◆ **ARTICLE**:
_ _ _ _ _

6000 C28 at 256GB using 4x64 is not at all on the bandwidth high end these days, but it's way more than DDR4 could provide.
Most boards support 4x64 at 5600+ now, some go to 6400 with it if you tune voltages and terminations. .
Sohcahtoa82
2 months ago
Depends wildly on what you're doing.
I'm a gamer, often playing games that need a BEEFY CPU, like MS Flight Simulator. My upgrade from an i9-9900K to a Ryzen 9800X3D was noticeable.
imtringued
2 months ago
You say that, but DDR6 will double the memory bandwidth over DDR5. This means modern systems will go beyond 200GB/s memory bandwidth just for the CPU alone.
nopesayer
a month ago
Cute but that's not how it works.
The singaling is double the transfers but the bandwidth does not double.
We've seen what ... 5 ... itterations now and people still get this wrong.
The doubling of transfers comes at the cost of latency and processing overhead, always, until the new standard matures and might match the predecessor latency.
Did dual channel DDR5 double dual channel DDR4 bandwidth? Short answer ... nope, not even close, and DDR4 4000 remains viable and trades blows with DDR5 to this day in application performance despite "losing" in sulunthetics.
kvemkon
2 months ago
> DDR6 will double the memory bandwidth over DDR5
Considering PC desktops. DDR4 is 3200 MT/s max JEDEC. DDR5 is available on AMD since 3 years and is 5600. DDR6 specification is almost finished. It looks like DDR5 will double performance just right before new DDR6 DIMMs appear. Thus I'd expect DDR6 to double the bandwidth just as late when the new memory standard arrives.
yetihehe
2 months ago
> DDR5 is available on AMD since 3 years and is 5600
Strange, I bought 64GB DDR5 6400MHz last year and apparently my motherboard can handle up to 7200MHz (or more with overclocking).
wtallis
2 months ago
AMD's CPUs don't support more than 5600 MT/s without overclocking; they're still using the same IO die from Zen 4, so their memory controller is pretty outdated. Zen 6 should introduce a new IO die with a better memory controller, but for now 6000 MT/s is the fastest reasonable memory overclock for AMD desktops.
Intel's desktop CPUs from last year support up to 5600 MT/s with regular DDR5 DIMMs, or 6400 MT/s for CUDIMMs. Speeds higher than this are achievable, but are overclocking.

_ _ _ _ _

Dataset entries
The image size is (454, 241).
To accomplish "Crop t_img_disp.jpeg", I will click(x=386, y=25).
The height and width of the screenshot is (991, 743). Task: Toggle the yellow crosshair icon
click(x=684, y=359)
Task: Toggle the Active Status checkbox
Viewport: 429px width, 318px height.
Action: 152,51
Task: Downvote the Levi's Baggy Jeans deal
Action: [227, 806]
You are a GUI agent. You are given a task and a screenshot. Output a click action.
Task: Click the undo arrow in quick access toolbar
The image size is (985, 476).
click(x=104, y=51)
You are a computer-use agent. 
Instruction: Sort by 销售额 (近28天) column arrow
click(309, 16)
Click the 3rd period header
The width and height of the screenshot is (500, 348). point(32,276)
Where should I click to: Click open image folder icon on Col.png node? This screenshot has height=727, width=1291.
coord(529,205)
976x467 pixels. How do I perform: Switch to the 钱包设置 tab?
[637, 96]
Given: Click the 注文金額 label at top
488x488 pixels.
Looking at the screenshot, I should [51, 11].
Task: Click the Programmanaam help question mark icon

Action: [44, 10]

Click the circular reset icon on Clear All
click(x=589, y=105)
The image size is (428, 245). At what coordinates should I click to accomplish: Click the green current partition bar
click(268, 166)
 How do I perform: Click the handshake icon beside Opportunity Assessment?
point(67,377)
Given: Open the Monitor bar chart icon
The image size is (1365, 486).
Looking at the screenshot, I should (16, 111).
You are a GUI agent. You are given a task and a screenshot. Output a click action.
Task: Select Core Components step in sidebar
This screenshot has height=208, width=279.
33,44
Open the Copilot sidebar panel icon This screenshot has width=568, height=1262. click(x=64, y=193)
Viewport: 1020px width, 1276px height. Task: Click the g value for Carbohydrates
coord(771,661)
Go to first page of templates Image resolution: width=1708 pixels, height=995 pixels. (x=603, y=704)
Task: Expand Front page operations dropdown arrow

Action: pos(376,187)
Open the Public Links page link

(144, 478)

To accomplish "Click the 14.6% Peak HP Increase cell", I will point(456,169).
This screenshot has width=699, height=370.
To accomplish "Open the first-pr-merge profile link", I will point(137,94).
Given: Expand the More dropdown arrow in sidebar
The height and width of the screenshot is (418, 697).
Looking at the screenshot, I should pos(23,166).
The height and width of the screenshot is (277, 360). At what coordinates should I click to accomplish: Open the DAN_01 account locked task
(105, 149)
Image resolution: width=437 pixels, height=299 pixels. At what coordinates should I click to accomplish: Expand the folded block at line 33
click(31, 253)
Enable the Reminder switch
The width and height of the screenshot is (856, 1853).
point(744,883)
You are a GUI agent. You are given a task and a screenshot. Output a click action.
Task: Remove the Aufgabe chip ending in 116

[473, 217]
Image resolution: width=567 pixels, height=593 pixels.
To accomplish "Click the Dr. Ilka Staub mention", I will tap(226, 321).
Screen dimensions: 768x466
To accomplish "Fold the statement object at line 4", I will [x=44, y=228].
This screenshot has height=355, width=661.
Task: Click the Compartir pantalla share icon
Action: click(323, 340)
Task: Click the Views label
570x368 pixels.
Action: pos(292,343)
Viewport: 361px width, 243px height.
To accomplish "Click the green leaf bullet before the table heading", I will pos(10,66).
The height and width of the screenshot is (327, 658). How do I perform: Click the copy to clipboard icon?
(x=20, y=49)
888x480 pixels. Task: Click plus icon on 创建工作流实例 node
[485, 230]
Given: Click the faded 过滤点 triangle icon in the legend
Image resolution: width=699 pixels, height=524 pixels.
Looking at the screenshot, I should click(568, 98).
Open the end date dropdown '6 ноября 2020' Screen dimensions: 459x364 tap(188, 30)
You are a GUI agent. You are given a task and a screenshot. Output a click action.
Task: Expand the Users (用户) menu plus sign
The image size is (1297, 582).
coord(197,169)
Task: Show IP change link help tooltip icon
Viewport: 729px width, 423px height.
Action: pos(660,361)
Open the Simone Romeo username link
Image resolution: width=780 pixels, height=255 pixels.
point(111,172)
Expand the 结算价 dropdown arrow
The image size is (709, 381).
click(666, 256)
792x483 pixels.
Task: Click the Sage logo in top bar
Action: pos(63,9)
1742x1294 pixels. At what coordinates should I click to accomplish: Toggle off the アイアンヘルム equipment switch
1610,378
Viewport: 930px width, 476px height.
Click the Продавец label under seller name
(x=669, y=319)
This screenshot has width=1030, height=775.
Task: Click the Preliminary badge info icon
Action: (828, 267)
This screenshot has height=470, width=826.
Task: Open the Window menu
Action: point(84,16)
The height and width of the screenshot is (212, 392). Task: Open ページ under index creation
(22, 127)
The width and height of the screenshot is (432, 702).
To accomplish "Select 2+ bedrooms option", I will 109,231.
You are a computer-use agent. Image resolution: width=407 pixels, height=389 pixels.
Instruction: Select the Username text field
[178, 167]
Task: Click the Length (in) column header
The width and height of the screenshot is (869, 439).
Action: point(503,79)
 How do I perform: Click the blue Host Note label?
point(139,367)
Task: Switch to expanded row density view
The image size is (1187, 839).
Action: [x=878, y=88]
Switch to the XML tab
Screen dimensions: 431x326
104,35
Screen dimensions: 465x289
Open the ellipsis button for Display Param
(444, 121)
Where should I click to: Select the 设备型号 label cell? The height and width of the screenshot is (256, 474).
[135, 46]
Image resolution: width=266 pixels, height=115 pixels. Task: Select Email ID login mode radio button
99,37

_ _ _ _ _

◆ **TASKS**:
A. List every username that appears above a comment in the DDR memory thread.
B. Extend the DDR memory thread past its final comment.
The dataset entries come from a source other than the DDR memory thread.

◆ **RESPONSE LIST**:
A. Sohcahtoa82, imtringued, nopesayer, kvemkon, yetihehe, wtallis

B.
If your memory modules are rated for 6400 MT/s, they are most likely advertising the speed when using an Intel XMP or AMD EXPO profile to overclock the memory (and the CPU's memory controller). The JEDEC standard profile likely is no faster than 5600 MT/s. It's also possible that you bought last year a kit of CUDIMMs rated for 6400 MT/s without overclocking, brand new to the market at that time, and of no help whatsoever with any CPU that isn't an Intel Arrow Lake.
yetihehe
2 months ago
Now that you say that, I checked in bios and looks like you're right. I have 4 sticks of "DDR5-4800-16GB @6400MHz". It was probably marketing speed, but works stable and memtest didn't find any errors.
kvemkon
2 months ago
Though clarified at the start about Desktop, but missed JEDEC applying, of course, generally for the whole post.
0cf8612b2e1e
2 months ago
And? What real world impact will that have for people typing up an email and browsing the web?
glitchc
2 months ago
It majes a huge difference for local AI models.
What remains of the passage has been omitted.